A PathReservation is a model that associates a path (in the URI context of https://gov.uk/<path>) with a publishing application. This model is used to restrict the usage of paths to a particular publishing application.

These are created when content is created or moved, and can be created before content exists to ensure that no other app can use the path.

Linking

Associations between content in the Publishing API is stored through Links, these are used to indicate a relationship with the documents of one content_id with the documents of a different content_id.

LinkSet

A LinkSet is a model that is used to represent the association of a content_id and a collection of Links.

It stores a lock version number for usage in optimist locking.

A Link represents the association to another content_id - known as the target_content_id.

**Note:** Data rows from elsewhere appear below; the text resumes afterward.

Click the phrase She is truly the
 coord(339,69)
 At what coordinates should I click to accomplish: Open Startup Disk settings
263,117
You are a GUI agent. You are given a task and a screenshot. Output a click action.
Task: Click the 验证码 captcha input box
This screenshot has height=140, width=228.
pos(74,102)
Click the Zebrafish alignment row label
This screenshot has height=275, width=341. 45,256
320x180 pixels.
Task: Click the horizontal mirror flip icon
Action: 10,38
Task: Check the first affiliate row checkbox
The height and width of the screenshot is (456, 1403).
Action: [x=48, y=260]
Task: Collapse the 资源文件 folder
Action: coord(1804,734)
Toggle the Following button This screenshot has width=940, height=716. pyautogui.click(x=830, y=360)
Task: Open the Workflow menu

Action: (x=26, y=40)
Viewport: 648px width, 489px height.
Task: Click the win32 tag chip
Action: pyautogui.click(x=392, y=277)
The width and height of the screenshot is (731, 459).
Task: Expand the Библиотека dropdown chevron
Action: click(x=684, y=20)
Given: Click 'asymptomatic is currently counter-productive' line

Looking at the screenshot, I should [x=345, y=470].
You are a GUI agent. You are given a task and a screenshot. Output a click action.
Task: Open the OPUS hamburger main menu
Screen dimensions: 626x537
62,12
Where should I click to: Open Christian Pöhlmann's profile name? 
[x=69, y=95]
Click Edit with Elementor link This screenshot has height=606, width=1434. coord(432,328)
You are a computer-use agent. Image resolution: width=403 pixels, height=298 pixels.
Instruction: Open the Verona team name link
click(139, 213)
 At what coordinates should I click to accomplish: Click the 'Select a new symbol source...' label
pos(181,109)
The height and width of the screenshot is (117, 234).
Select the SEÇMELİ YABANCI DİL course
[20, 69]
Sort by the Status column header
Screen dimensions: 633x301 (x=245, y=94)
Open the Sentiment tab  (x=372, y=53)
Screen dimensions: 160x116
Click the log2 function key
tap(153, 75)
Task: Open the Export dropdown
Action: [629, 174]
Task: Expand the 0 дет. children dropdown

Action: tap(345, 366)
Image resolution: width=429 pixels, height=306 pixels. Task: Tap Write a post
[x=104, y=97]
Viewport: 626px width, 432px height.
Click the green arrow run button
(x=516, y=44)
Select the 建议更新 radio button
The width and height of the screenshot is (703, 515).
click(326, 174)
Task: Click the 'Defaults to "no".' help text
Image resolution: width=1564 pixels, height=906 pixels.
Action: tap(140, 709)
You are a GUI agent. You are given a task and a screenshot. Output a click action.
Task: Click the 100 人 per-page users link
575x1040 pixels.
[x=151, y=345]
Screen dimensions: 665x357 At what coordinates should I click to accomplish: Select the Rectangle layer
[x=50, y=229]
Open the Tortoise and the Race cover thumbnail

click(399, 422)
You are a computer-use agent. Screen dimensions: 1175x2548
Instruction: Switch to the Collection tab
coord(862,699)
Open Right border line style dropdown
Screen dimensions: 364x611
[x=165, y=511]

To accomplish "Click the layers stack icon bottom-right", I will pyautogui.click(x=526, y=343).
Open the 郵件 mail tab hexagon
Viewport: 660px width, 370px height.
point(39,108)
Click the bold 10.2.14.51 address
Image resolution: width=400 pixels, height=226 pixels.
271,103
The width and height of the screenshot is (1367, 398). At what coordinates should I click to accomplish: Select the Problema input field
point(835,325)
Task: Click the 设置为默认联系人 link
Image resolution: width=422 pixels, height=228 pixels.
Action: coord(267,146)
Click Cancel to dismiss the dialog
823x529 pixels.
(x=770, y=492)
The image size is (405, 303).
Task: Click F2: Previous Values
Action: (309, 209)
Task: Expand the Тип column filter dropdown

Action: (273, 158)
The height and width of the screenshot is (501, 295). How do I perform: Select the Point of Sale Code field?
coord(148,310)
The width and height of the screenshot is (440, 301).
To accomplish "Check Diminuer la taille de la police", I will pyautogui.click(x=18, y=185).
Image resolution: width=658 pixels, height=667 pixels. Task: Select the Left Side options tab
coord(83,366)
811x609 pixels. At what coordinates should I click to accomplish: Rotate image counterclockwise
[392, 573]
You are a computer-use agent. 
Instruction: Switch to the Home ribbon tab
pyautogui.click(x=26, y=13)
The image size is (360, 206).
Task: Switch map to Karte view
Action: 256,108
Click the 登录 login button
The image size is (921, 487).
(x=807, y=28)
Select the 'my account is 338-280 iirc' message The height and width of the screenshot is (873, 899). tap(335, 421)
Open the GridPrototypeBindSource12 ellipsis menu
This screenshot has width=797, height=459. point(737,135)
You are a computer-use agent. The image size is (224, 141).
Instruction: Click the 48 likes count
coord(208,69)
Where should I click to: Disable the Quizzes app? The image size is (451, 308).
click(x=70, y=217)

A link_type and ordering is also stored on a Link. link_type is used to represent the relationship between the content of the content_id. It is common for a link to have multiple relationships to content of the same link_type, the ordering field is used to store the order in which the links of a certain link_type was specified. The source of a link can either be a LinkSet (i.e. a content_id), known as link set links or an Edition, known as edition links.

History

The Publishing API stores information on operations that change the state of data stored in the Publishing API. These are stored through the Event and Action models.

Event

An Event is used to store the details of data that may change state within the Publishing API. It stores data that identifies the end user and web request that initiated the operation; which operation and which content will be affected; and the payload of the input. Only operations that successfully complete are stored as Events.

Events are used as a debugging and reference tool by developers of the Publishing API. As they generate large amounts of data the full details of them are not stored permanently.

Events older then a month are archived to S3, you can import these events back into your local DB by running the rake tasks in lib/tasks/events.rake, after you set up the relevant ENV variables. For example if you want to find all the events that are relevant for a particular content id you can run:

rake 'events:import_content_id_events[a796ca43-021b-4960-9c99-f41bb8ef2266]'

Action

An Action is used to store the change history of a piece of content in the Publishing API. They are associated with both a content_id and an Edition. Requests that change the state in the Publishing API create Actions that store which action was performed and the end user who initiated the request.

Actions can be created by publishing applications to store additional data on the workflow of content.